While some people demanded that the City do something — anything, really — to stop the stink, no one has an appetite to just try things willy-nilly.

“The (sewage-treatment) process pretty much runs itself,” Thomas said. “It’s not like an air conditioner that you can turn on and off.”

Tests conducted last week may point Thomas and Darren Komonoski, operations manager for engineering and public works, in the right direction but the solution may not be as simple and direct as anyone wants.

He said a mechanical sewage treatment plant could be the best alternative to the system now in place but at a total cost of more than $30 million that’s not something the City can afford.

After talking with Thomas and Komonoski for 45 minutes, some of the residents went to City Hall to hear what Mayor David Raven, who was accompanied by assistant Dawn Levesque (center left) and Chief Administrative Officer Tim Palmer (center right), had to say about the stench from the sewage-treatment plant. David F. Rooney photo
After talking with Thomas and Komonoski for 45 minutes, some of the residents went to City Hall to hear what Mayor David Raven, who was accompanied by assistant Dawn Levesque (center left) and Chief Administrative Officer Tim Palmer (center right), had to say about the stench from the sewage-treatment plant. David F. Rooney photo

From Mayor Dave Raven’s perspective “it all comes down to money.”

The City would love to have a mechanical plant — it even discussed acquiring one about nine years ago when the city’s population was predicted to hit 16,000 after the resort was completed.
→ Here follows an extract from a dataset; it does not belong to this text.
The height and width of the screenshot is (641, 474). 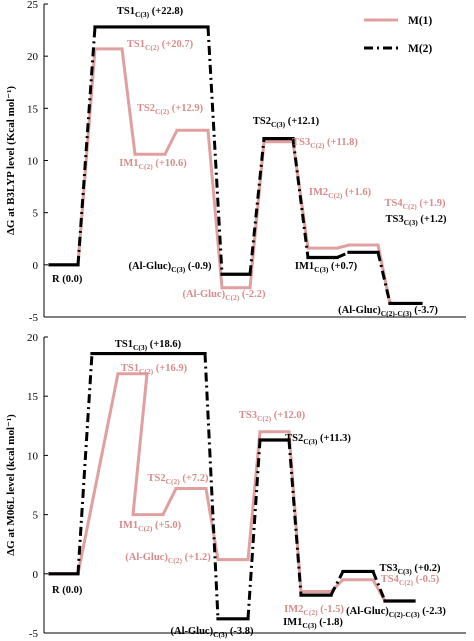 I want to click on state-label-value: (-3.8), so click(x=240, y=632).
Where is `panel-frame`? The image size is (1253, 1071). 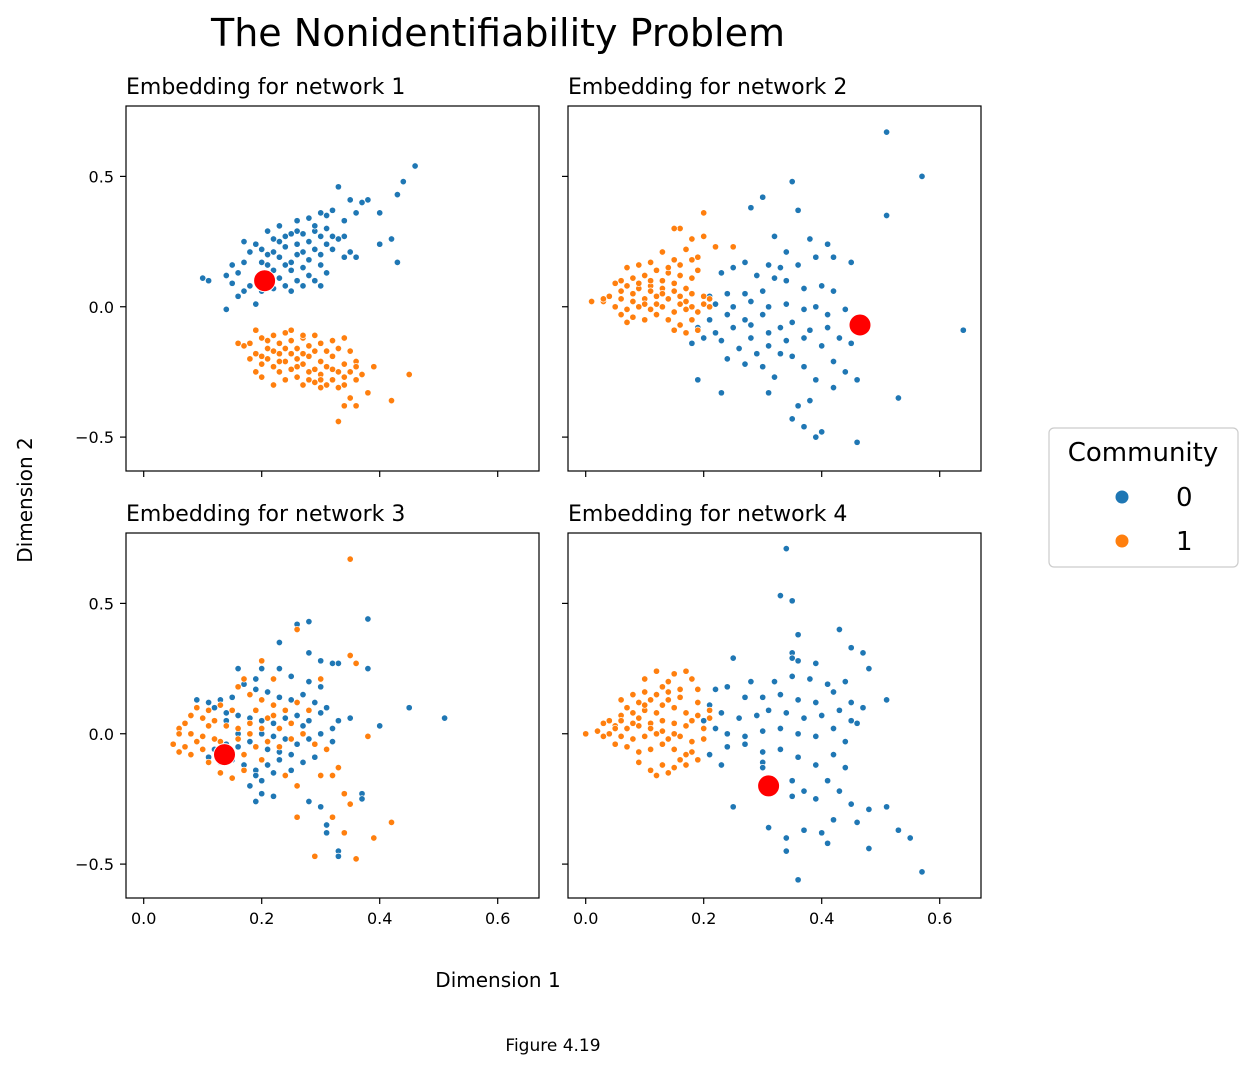 panel-frame is located at coordinates (332, 716).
But the resort hasn’t been the population-booster people hoped it would be (We actually have fewer people now than we did then.) and the cost of a mechanical plant was so prohibitive City Hall opted instead to make upgrades to the current system when and where it can.

With regard to this particular problem Raven said “what we’re trying to do right now is find the thing we need to fix.”

CAO Tim Palmer said city staff are trying to find the real source of the odour, which is hydrogen sulphide gas at a concentration of just 3 parts per million.

“We think the odour may be coming from the actual sewer system,” he said, but, naturally, that is not yet certain.

“If we could get everybody to pour a cup of bread yeast down their toilets we could probably solve the problem,” he said. “But there really needs to a longer-term solution.”

Most of the residents who attended the meetings with Public Works’ senior staff and with Raven and Palmer understand that the City is doing its best to solve the problem but, as resident Toria Long put it: “We want a solution preferably sooner rather than later.”